## Text segment
────────────────────

This week, crypto continues to be dominated by macro events, with increasing signs that the global financial system is coming under pressure at higher rates.
The Macro Front
1) The UK’s BOE intervention on the back of UK budget, driven by aggressive tax cuts
This intervention led to margin calls in the UK pensions market due to liability hedging.
As Alf Peccatiello of The Macro Compass puts it:
“The pension fund industry dynamics could easily force Central Banks' hands at the very moment when credibility is the most at stake. The BoE didn't ''pivot''— they simply had to step in to temporarily stop the bleeding in a systematically important sector. By doing so, they lower (real) interest rates and actively fight bond vigilantes demanding higher yields to fund external deficits and their very own credibility in fighting inflation.”

────────────────────

## Dataset
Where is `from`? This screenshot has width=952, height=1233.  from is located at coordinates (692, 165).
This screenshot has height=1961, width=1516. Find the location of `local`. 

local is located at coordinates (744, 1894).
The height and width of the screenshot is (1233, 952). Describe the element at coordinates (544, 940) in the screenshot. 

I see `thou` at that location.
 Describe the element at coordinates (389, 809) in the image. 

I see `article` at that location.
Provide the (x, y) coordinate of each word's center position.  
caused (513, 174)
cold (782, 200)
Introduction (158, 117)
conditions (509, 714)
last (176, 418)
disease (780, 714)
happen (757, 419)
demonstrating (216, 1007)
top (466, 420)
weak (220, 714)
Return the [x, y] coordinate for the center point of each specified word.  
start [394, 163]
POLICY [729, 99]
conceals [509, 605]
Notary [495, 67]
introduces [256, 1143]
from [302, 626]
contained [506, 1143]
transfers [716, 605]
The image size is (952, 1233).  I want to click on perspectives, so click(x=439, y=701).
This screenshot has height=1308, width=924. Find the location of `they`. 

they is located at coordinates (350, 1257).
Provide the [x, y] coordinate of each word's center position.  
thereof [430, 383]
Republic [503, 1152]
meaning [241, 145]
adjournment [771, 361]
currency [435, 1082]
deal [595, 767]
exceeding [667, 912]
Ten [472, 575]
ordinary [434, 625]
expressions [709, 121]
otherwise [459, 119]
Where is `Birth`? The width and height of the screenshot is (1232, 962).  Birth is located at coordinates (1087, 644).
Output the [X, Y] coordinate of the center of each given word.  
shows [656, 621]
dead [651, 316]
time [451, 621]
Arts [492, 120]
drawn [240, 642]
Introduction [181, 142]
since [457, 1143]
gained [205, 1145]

────────────────────

## To be done
#1 In the crypto macro update, list each action that the quoted passage says the BoE took.
#2 According to the crypto macro update, what did the BOE intervention lead to?
#3 Retype the part of the crypto macro update that begins at the words "This week, crypto" and stops after "at higher rates.".

## Final answers
#1
- Stepped in to temporarily stop the bleeding in a systematically important sector
- Lowered (real) interest rates
- Actively fought bond vigilantes

#2 Margin calls in the UK pensions market due to liability hedging.

#3
This week, crypto continues to be dominated by macro events, with increasing signs that the global financial system is coming under pressure at higher rates.